Un chiaro riferimento al fatto che i piani di Roma prevedono di aiutare le forze navali libiche (che l’Italia ha addestrato e potenziato donando loro motovedette) a riportare sulle coste africane i migranti chiudendo di fatto la “rotta libica”.

Ieri una “nota di chiarimento” del ministero degli esteri del governo di al-Sarraj aveva sgombrato il campo dai fraintendimenti generati dalle dichiarazioni dello stesso premier che giovedì sera aveva smentito di aver chiesto che le navi italiane entrassero nelle acque libiche.

Un atteggiamento motivato forse dalle reiterate pressioni che al-Sarraj subisce dalle fazioni libiche che lo osteggiano, ma anche da quelle che lo appoggiano, e probabilmente pure dalla Francia che dopo l’accordo firmato a Parigi con il generale Haftar e mediato dal presidente Emmanuel Macron pare determinata a fare tutto il possibile per sottrarre la Libia all’area di influenza italiana.

La nota del ministero degli esteri libico precisa che “il Consiglio Presidenziale del Governo di Accordo Nazionale ha richiesto al Governo Italiano un sostegno tecnico, logistico e operativo, per aiutare la Libia nella lotta al traffico di esseri umani e salvare la vita dei migranti. Questi sforzi potranno prevedere anche la presenza di navi italiane che potranno operare dal porto di Tripoli, solo per questa ragione e in caso di necessità. Non si accetterebbe nessuna interferenza di questo genere senza un'autorizzazione preventiva e con un coordinamento con le autorità libiche all'interno del territorio e delle acque territoriali libiche", conclude la nota. 

In attesa di chiarimenti sul ruolo dei militari italiani e sulla loro eventuale presenza anche sul suolo libico, presso i comandi della Guardia costiera, sembra di comprendere che per salvaguardare al-Sarraj, figura politicamente sempre più debole ma per Roma indispensabile a bloccare i flussi migratori illegali, la presenza navale italiana dovrà essere discreta anche se non per questo meno efficace.
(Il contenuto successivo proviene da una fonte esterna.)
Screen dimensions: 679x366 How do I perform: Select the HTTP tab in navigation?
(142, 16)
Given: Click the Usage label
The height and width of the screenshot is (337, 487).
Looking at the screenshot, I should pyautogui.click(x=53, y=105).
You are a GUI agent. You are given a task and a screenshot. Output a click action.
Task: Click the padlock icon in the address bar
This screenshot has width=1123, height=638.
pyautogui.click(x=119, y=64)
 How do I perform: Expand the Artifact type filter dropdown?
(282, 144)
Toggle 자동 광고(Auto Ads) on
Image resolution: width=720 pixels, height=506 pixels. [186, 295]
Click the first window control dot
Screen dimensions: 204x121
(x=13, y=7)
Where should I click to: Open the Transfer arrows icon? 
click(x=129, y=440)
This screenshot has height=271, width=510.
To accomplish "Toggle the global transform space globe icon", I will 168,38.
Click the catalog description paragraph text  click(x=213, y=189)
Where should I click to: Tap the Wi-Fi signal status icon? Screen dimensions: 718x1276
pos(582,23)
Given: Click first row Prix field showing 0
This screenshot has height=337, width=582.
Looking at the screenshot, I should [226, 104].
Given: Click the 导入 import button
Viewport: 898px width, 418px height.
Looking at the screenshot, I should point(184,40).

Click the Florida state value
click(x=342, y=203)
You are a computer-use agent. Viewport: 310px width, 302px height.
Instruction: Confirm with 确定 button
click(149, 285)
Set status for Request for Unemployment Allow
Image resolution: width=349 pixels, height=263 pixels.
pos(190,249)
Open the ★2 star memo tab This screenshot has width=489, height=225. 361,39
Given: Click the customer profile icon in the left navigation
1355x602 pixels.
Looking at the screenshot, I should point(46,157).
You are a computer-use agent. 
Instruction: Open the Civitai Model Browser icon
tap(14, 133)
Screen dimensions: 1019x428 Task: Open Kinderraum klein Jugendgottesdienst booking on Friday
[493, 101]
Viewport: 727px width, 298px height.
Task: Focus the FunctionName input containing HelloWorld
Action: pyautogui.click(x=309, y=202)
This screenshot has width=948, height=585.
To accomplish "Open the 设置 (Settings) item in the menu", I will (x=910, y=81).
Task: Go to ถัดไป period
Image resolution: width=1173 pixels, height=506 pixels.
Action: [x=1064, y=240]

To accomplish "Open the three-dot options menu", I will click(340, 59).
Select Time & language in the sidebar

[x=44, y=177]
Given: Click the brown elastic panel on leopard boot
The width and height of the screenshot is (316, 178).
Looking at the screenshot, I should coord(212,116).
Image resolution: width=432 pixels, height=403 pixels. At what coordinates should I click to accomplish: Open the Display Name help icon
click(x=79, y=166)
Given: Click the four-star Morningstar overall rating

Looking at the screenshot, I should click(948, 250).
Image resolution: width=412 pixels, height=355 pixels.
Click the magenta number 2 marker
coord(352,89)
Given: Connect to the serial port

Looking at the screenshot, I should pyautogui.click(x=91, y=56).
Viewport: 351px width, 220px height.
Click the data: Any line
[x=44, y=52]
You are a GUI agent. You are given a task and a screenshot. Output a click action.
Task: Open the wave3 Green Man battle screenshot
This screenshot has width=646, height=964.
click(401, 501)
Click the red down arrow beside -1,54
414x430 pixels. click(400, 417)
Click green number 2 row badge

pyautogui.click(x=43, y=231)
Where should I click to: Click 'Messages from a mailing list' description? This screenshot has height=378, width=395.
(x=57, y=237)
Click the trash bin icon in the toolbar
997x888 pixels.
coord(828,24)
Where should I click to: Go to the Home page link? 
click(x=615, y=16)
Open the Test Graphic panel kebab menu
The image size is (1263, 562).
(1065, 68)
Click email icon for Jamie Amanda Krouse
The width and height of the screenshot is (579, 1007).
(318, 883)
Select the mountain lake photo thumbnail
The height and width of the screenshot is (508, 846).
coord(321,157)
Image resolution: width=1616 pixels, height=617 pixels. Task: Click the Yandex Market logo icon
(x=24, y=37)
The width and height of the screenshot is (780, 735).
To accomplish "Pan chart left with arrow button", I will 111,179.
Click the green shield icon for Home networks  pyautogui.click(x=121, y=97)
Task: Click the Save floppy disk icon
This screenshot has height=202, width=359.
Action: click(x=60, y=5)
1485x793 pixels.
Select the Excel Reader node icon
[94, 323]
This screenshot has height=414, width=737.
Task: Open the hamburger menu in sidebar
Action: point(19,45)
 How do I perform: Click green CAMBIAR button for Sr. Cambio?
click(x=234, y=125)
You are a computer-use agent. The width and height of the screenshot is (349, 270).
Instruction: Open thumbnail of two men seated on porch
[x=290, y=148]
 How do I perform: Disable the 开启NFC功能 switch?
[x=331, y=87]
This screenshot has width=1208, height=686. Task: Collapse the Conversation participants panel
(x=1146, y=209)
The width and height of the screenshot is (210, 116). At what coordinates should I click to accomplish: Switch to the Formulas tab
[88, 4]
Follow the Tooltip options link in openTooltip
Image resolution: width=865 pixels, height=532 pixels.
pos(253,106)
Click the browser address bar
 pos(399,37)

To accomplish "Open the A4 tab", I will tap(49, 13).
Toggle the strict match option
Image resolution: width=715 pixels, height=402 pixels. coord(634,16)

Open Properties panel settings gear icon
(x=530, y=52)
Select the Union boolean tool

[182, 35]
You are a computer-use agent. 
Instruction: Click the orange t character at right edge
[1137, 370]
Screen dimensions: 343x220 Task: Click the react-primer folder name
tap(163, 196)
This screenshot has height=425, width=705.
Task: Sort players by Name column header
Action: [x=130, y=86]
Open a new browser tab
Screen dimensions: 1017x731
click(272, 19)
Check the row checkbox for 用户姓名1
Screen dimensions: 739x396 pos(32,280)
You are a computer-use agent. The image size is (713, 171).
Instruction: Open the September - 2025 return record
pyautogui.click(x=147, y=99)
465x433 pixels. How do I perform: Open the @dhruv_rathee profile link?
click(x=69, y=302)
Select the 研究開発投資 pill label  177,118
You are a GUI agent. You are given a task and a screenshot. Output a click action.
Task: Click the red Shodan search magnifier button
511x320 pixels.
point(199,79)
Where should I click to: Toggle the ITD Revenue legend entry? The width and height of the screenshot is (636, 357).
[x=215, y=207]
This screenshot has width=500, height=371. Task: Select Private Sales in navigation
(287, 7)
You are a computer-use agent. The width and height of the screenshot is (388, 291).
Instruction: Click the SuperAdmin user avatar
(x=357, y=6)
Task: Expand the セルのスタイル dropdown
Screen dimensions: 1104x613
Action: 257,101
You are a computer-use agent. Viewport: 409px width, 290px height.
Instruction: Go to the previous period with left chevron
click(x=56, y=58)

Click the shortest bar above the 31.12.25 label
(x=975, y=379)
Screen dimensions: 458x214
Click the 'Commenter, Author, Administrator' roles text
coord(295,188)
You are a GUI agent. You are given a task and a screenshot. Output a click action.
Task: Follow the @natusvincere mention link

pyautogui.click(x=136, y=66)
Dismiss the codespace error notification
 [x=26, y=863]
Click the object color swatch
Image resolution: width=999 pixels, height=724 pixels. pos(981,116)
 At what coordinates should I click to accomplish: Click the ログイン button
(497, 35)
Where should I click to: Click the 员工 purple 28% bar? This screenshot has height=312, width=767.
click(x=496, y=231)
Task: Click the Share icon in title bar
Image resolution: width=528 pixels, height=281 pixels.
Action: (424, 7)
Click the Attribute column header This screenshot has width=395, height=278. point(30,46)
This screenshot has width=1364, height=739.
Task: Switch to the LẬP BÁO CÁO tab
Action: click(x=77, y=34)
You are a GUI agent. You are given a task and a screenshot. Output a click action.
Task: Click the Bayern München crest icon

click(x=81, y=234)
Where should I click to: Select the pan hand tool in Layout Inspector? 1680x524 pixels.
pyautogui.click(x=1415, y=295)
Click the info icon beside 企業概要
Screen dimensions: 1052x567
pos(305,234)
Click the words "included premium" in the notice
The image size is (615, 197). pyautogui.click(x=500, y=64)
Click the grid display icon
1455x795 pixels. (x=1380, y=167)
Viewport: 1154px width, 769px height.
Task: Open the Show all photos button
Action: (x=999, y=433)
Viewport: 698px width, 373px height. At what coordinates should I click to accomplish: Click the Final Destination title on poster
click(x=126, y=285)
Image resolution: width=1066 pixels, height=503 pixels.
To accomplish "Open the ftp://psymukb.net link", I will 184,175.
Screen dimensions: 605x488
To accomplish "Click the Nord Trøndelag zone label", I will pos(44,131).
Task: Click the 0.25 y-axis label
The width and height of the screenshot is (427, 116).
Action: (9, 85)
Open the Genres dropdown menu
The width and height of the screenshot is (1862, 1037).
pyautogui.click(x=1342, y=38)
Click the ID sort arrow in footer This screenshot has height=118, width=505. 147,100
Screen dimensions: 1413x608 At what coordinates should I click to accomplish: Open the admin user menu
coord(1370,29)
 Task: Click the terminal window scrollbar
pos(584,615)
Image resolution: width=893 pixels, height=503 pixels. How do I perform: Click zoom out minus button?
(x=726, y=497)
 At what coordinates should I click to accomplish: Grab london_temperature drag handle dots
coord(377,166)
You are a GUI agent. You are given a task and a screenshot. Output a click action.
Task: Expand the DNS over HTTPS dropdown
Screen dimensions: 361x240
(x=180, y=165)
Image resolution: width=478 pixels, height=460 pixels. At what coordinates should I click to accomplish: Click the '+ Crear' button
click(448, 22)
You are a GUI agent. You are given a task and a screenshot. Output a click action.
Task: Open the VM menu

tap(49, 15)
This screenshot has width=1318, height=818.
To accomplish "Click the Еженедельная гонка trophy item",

Ciò significa innanzitutto che, per sottrarre al-Sarraj alle accuse dei suoi rivali di aver ceduto la sovranità nazionale all’ex potenza coloniale, il merito e la visibilità delle operazioni contro i trafficanti e di blocco dei migranti dovrà venire attribuito alle forze di Tripoli.  In fondo un buon affare per Roma che non dovrà sopportare costi ulteriori da questa missione effettuata con navi già impegnate in quel settore, ma che, se tutto andrà bene, ha l’opportunità di bloccare i flussi migratori lungo la “rotta libica” dalla quale sono giunti in Italia dal 2013 oltre 700 mila migranti illegali.